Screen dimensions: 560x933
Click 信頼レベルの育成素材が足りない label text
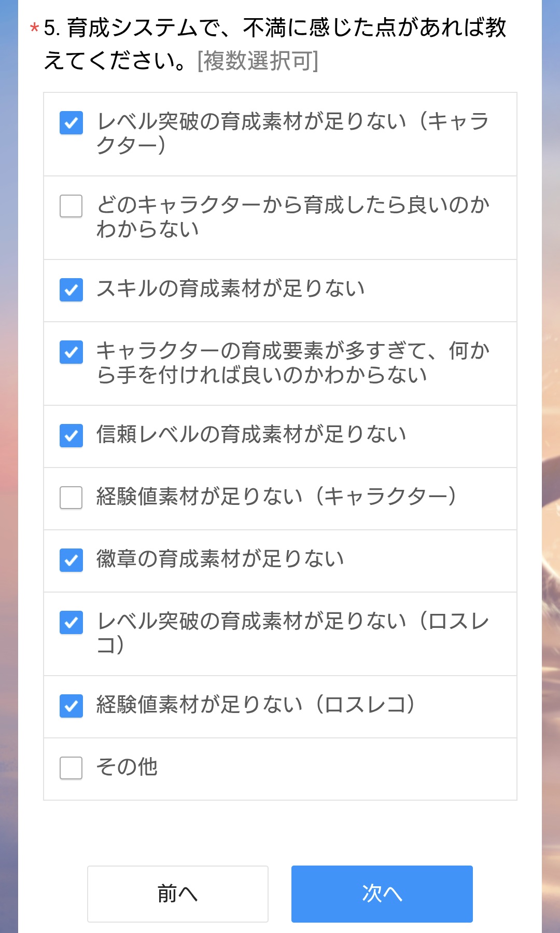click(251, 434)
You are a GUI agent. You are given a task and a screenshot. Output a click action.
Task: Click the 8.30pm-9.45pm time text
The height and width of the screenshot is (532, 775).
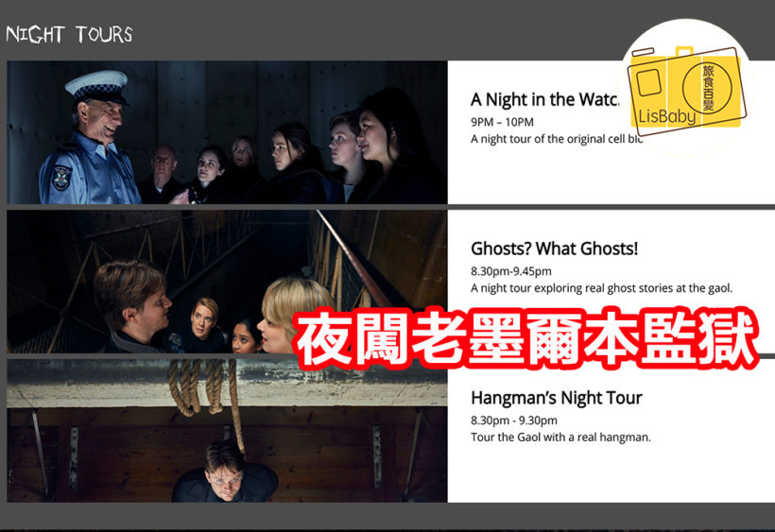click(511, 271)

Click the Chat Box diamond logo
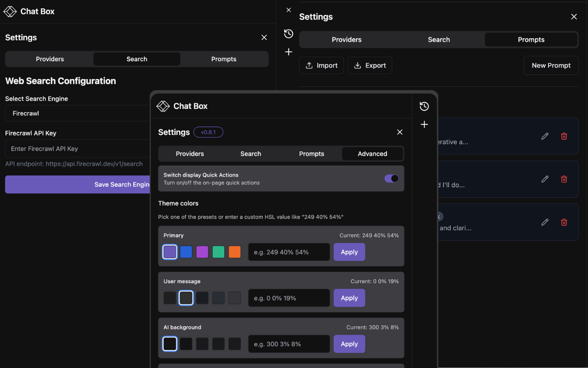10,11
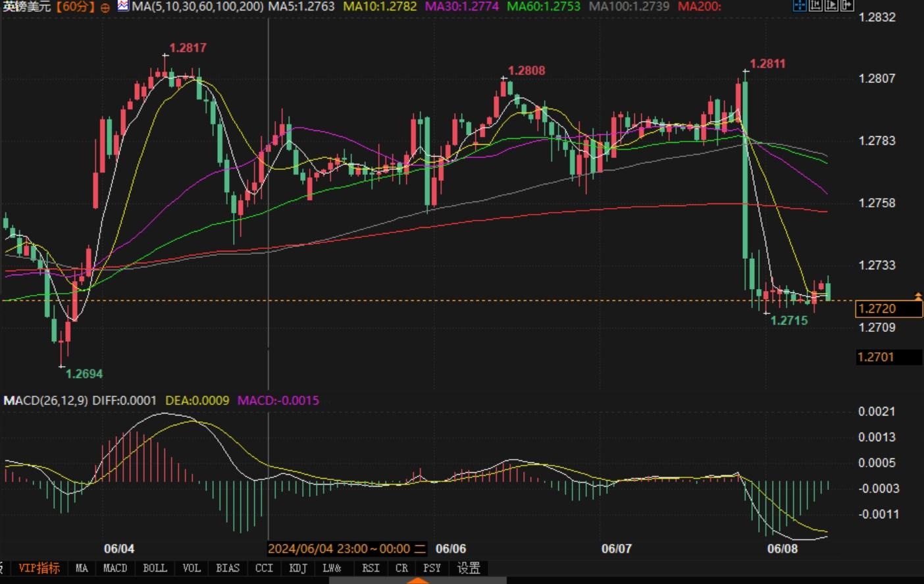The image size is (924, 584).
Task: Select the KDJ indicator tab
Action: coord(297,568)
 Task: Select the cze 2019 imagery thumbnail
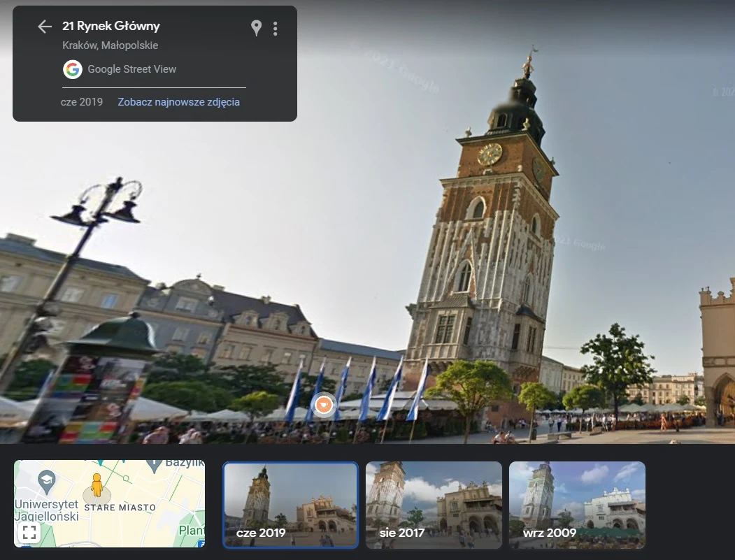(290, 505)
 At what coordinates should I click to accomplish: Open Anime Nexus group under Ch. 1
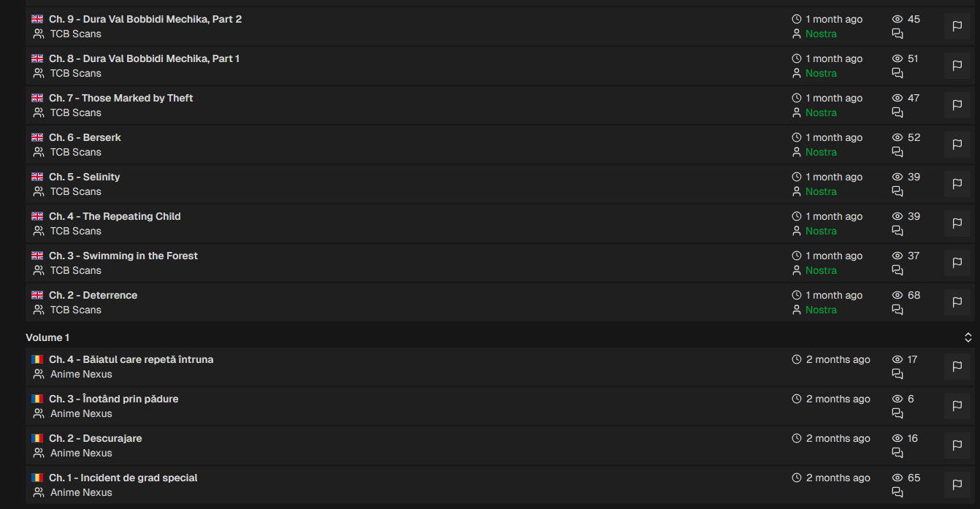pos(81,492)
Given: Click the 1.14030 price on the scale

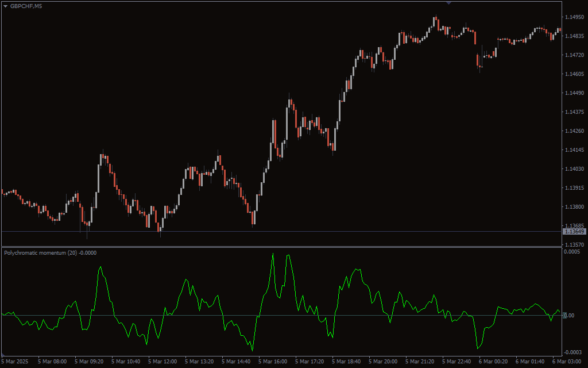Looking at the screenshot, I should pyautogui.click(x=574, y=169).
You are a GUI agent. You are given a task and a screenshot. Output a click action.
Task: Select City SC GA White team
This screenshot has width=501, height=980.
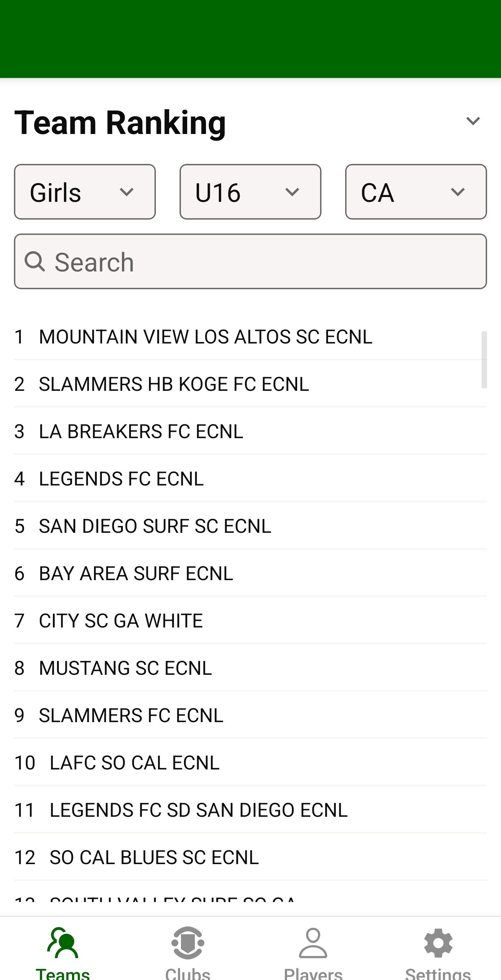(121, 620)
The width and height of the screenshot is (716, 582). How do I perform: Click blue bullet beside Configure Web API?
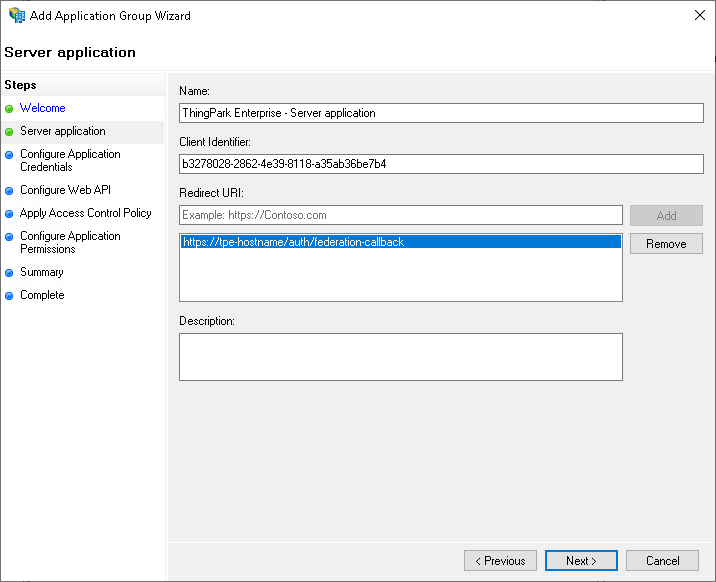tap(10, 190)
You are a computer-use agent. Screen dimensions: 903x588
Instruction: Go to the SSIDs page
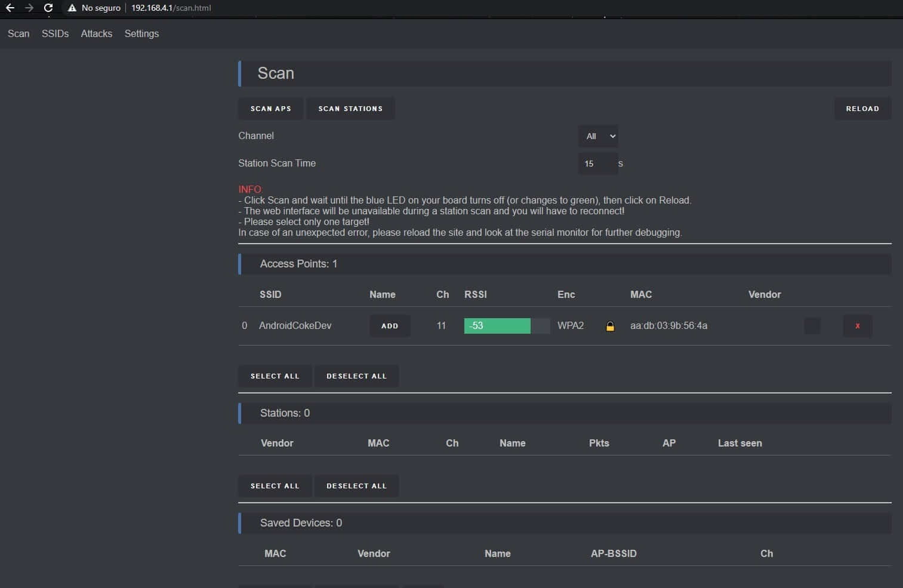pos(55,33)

--------------------------------------------------

Reproduce the material above exactly but drop all images.

Response –
Screen dimensions: 560x933
Click 信頼レベルの育成素材が足りない label text
click(251, 434)
You are a GUI agent. You are given a task and a screenshot. Output a click action.
Task: Click the 8.30pm-9.45pm time text
The height and width of the screenshot is (532, 775).
click(511, 271)

Click the Chat Box diamond logo
10,11
The image size is (924, 584).
Task: Select the KDJ indicator tab
Action: coord(297,568)
 Task: Select the cze 2019 imagery thumbnail
(290, 505)
 At what coordinates should I click to accomplish: Open Anime Nexus group under Ch. 1
pos(81,492)
Given: Click the 1.14030 price on the scale

Looking at the screenshot, I should pyautogui.click(x=574, y=169).
You are a GUI agent. You are given a task and a screenshot. Output a click action.
Task: Select City SC GA White team
This screenshot has width=501, height=980.
(121, 620)
The width and height of the screenshot is (716, 582). How do I perform: Click blue bullet beside Configure Web API?
tap(10, 190)
You are a computer-use agent. Screen dimensions: 903x588
Instruction: Go to the SSIDs page
pos(55,33)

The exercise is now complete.